How to: Detect text language using Azure AI Language service
The Azure AI Language service provides developers with an API for common text analysis techniques, such as the ability to detect language from text, perform sentiment analysis, key phrase extraction, and named entity recognition and linking.
Provisioning
The first step in analyzing text with Azure AI Language is provisioning a Language service
resource in Azure. For testing purposes you can use the Free F0
tier which has a limit of 5000 transactions per month.
Besides the tier limits, you should also take into account the request limits:
- you can send a maximum of 1000 documents per request
- and each document can have a maximum length of 5120 characters
After the resource is created, navigate to Keys and Endpoint to retrieve your endpoint URL and your authorization key (any of the two will work). We will need these later when we start making calls to the API.
Detect language API
The language detection API takes in one or more text documents, and for each of them it provides in return the detected language along with a confidence score. This can be useful when dealing with arbitrary text input, when you don’t know the language of the text, and that could play an important role in subsequent analysis or actions. For example, in a chat bot scenario, you might use this information to assist the user in their own language.

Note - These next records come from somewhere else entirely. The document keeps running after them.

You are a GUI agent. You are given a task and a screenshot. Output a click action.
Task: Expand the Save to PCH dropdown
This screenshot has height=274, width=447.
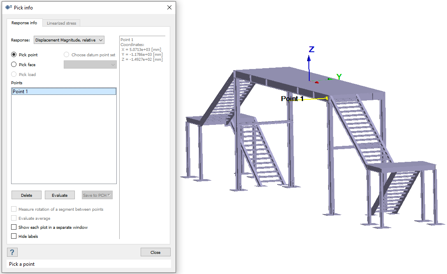97,195
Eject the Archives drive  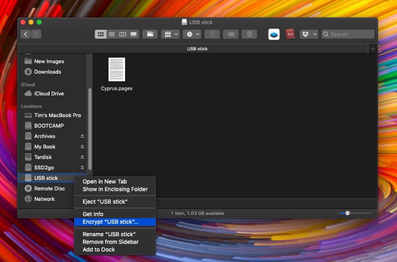[x=83, y=136]
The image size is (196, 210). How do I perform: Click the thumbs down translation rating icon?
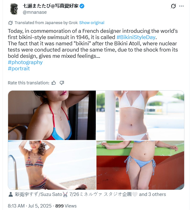click(x=62, y=83)
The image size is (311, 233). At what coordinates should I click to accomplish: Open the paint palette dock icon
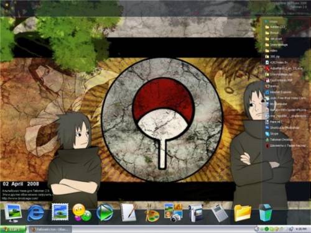[152, 213]
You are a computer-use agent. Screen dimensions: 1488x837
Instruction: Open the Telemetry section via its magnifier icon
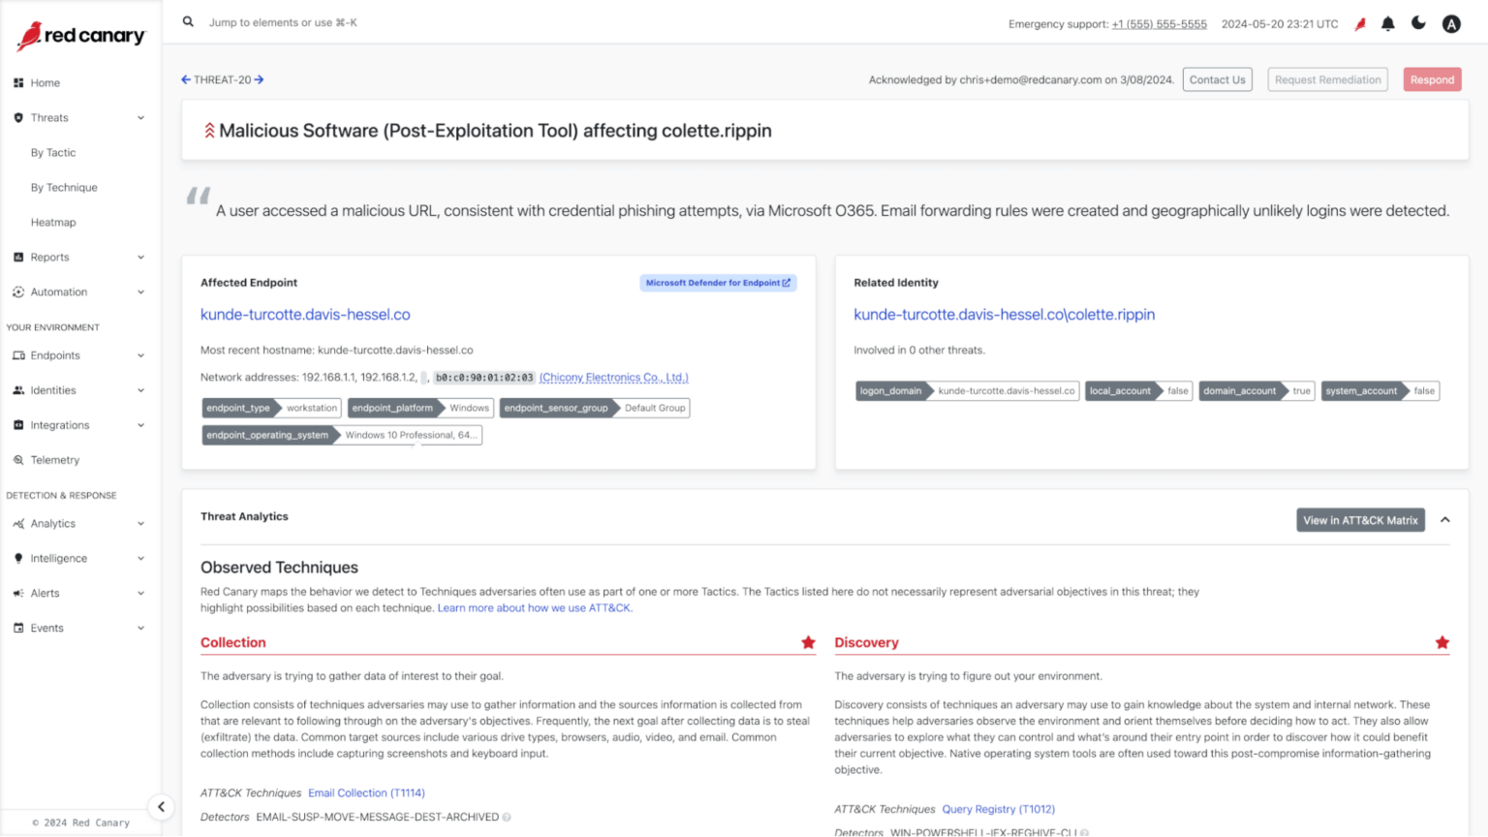[x=19, y=459]
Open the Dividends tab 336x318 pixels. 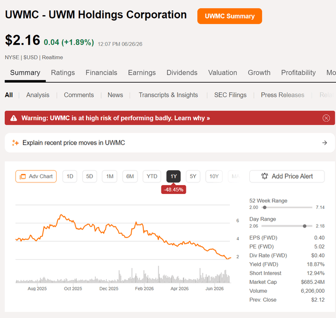182,73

Each input document is made up of it’s text
content and a unique id
(unique in the context of this request). Additionally, you can provide a countryHint
for each of the input documents to improve the prediction performance.
Let’s look at a sample JSON payload:
{
"kind": "LanguageDetection",
"parameters": {
"modelVersion": "latest"
},
"analysisInput": {
"documents": [
{
"id": "1",
"text": "Good morning",
"countryHint": "US"
},
{
"id": "2",
"text": "Hello, je m'appelle Marius!"
}
]
}
}
Code language: JSON / JSON with Comments (json)
For each of the input documents we will receive back the detected language (name
and iso6391Name
) along with a confidence score and a list of warnings (if any).
{
"kind": "LanguageDetectionResults",
"results": {
"documents": [
{
"detectedLanguage": {
"confidenceScore": 1,
"iso6391Name": "en",
"name": "English"
},
"id": "1",
"warnings": []
},
{
"detectedLanguage": {
"confidenceScore": 0.98,
"iso6391Name": "fr",
"name": "French"
},
"id": "2",
"warnings": []
}
],
"errors": [],
"modelVersion": "2022-10-01"
}
}
Code language: JSON / JSON with Comments (json)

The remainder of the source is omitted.